Discussion session 3: Workshop discussion on manufacturing issues

Minimizing cell culture manipulation and careful assessment of raw materials were considered key issues in helping to assure safety and quality of stem cell-based products. Tools such as Quality by Design (QbD) were concluded to have a potentially important role to play in improving established protocols for cell-based manufacture. The identification of relevant CQAs [21] was considered crucial in developing a final manufacturing and quality control framework. A further issue raised in relation to quality control was the use of external testing services. Delegates agreed that great care was required in selecting such contractors to ensure that test methods were validated with relevant test items and that all testing is performed under the appropriate standard, which is typically good laboratory practice (GLP) [33, 34].

It was clear from the presentations of Parmar and Cossu that development of manufacturing protocols, identification of CQAs, quality control assay development and even slight modifications to clinical trials protocols could be demanding and take considerable time. This could mean that there is a challenging ten-year development process from research protocol to GMP process. In conclusion, it was agreed that in developing cell therapies it was crucial to have identified the putative mode of action, to understand the biology involved in the manufacturing process and to have considered the whole process at outset, including the means of delivery to the patient.

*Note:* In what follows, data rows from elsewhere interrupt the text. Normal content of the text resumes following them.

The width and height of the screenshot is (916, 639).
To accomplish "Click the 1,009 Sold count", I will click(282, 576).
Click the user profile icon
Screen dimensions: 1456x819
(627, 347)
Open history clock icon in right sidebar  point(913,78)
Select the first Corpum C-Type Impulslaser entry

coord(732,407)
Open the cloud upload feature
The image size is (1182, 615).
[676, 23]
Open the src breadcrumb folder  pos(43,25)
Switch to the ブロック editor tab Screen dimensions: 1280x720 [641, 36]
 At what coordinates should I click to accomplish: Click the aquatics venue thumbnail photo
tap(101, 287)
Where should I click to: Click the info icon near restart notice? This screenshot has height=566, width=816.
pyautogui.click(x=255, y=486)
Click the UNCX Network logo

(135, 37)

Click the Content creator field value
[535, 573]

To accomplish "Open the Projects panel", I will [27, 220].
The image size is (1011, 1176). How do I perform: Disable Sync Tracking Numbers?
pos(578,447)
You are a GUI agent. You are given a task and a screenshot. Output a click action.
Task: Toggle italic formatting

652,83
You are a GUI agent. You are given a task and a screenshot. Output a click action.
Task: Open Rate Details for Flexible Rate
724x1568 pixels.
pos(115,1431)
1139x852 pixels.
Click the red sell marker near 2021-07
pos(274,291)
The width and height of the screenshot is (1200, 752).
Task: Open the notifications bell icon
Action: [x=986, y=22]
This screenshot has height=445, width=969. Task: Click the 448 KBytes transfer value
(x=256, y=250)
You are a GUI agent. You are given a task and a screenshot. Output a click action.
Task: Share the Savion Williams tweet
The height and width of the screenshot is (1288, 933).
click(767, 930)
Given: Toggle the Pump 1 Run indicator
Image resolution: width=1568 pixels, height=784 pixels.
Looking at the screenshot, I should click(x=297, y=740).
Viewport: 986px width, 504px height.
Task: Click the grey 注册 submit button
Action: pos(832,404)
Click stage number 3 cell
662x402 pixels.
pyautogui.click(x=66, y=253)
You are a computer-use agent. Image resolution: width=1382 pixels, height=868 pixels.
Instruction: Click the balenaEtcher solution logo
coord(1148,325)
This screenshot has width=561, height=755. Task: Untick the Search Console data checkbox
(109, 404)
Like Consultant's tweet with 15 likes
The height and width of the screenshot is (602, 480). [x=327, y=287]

The group recommended that in order to meet these challenges consensus guidance was required on cell therapy manufacturing which would be vital for academic groups involved in developing cell therapy products. Efforts such as the PSCP workshop programme and its links with organisations such as the International Alliance for Biological Standardisation were supporting the development of such guidance [35, 36].

Future Perspective

It is clear that there is today, active product development of stem and progenitor cells from different tissues and pluripotent stem cell lines. Many clinical trials for cell therapies already exist for the use of tissue-derived stem or progenitor cells often misdescribed as “mesenchymal stem cells”. There is an urgent need to rationalise the biologically different cell types which have been described under this unhelpful and inaccurate nomenclature, in order for their clinical potential to be more efficiently realised in safe and reliable therapies. Pluripotent stem cells have given their first tentative indications of efficacy in one trial and many more are close to clinic. There are clearly challenges to identify the most relevant biomarkers of stem cells cultures and their derivatives to assure consistent manufacturing processes, function of the final products. Such tools will also be vital to enable manufacturers to assess the impact of changes in bioprocessing, including roll out to large patient groups, through multiple manufacturing sites. A clear challenge to manufacturers is the need to understand the biological nature of the cells they are using as manufacturing substrates and their stability in vitro. The UK Regenerative Medicine programme continues to explore these issues and hopefully, will deliver further outputs on this emerging field of advanced therapeutics.